Concept Of Hypothesis Testing

Author: Eiko

Time: 2024-12-28 15:59:49 - 2025-01-03 12:56:59 (UTC)

Reference:

Theoretical Statistics by Robert W. Keener
Probability Theory by Eiko
Foundations of Modern Probability by Olav Kallenberg

Let $θ \in Ω$ be some parameter space and $Ω = Ω_{0} \cup Ω_{1}$ be a partition of this space, $X \sim P (X | θ)$ be certain law. $H_{i}$ is a hypothesis that $θ \in Ω_{i}$ .

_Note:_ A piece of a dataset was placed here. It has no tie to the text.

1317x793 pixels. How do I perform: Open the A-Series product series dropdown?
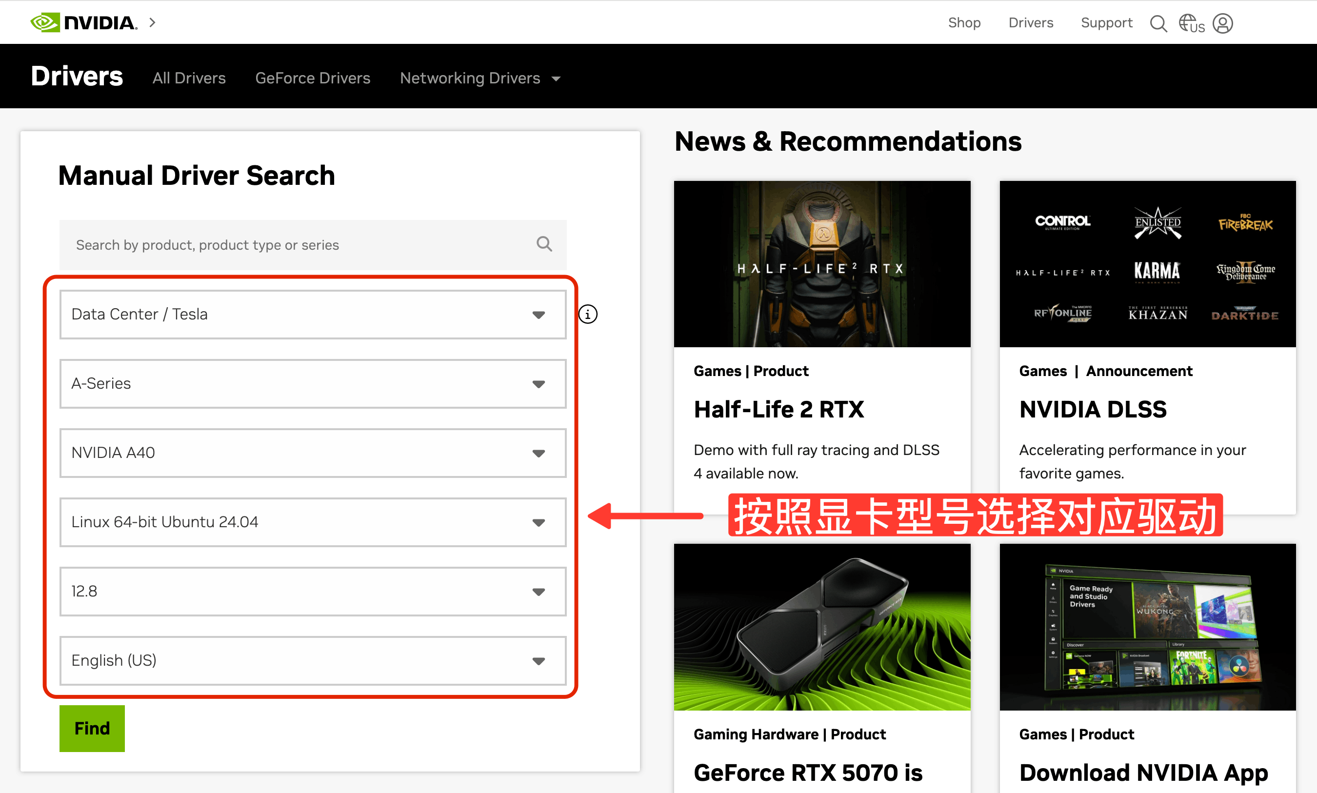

Hypothesis testing aims to tell which of the two competing hypotheses $H_{0}$ or $H_{1}$ is correct by observing $X$ .

Test Functions

Non-Randomized Tests

A non-randomized test of $H_{0}$ versus $H_{1}$ can be specified by a critical region $S$ , so if $X \in S$ we reject $H_{0}$ in favor of $H_{1}$ .
Power function $β_{S} : Ω \to R$ describes the probability of rejecting $H_{0}$ given $θ$

$β_{S} (θ) = P (X \in S | θ)$
Significant level $α$ is the small error calculating the worst error rate of falsely rejecting $H_{0}$ when it is true.

$α_{S} = sup_{θ \in Ω_{0}} β_{S} (θ) .$

In theory we would want $β_{S} (θ) = 1_{Ω_{1}}$ which would imply $α_{S} = 0$ , but this is not possible in practice.

Randomized Tests

Sometimes instead of giving a critical region $S$ or equivalently a function $1_{S}$ , we give a critical function $φ (x)$ instead, reflecting the probability of rejecting $H_{0}$ . Then a non-randomized test is just a special case of $φ = 1_{S}$ .

In this case, the power function is

$β_{φ} (θ) = E (φ (X) | θ)$

and the significant level is

$α_{φ} = sup_{θ \in Ω_{0}} β_{φ} (θ) = sup_{θ \in Ω_{0}} E (φ (X) | θ) .$

The main advantage of randomized tests is that they can form (convex) linear combinations.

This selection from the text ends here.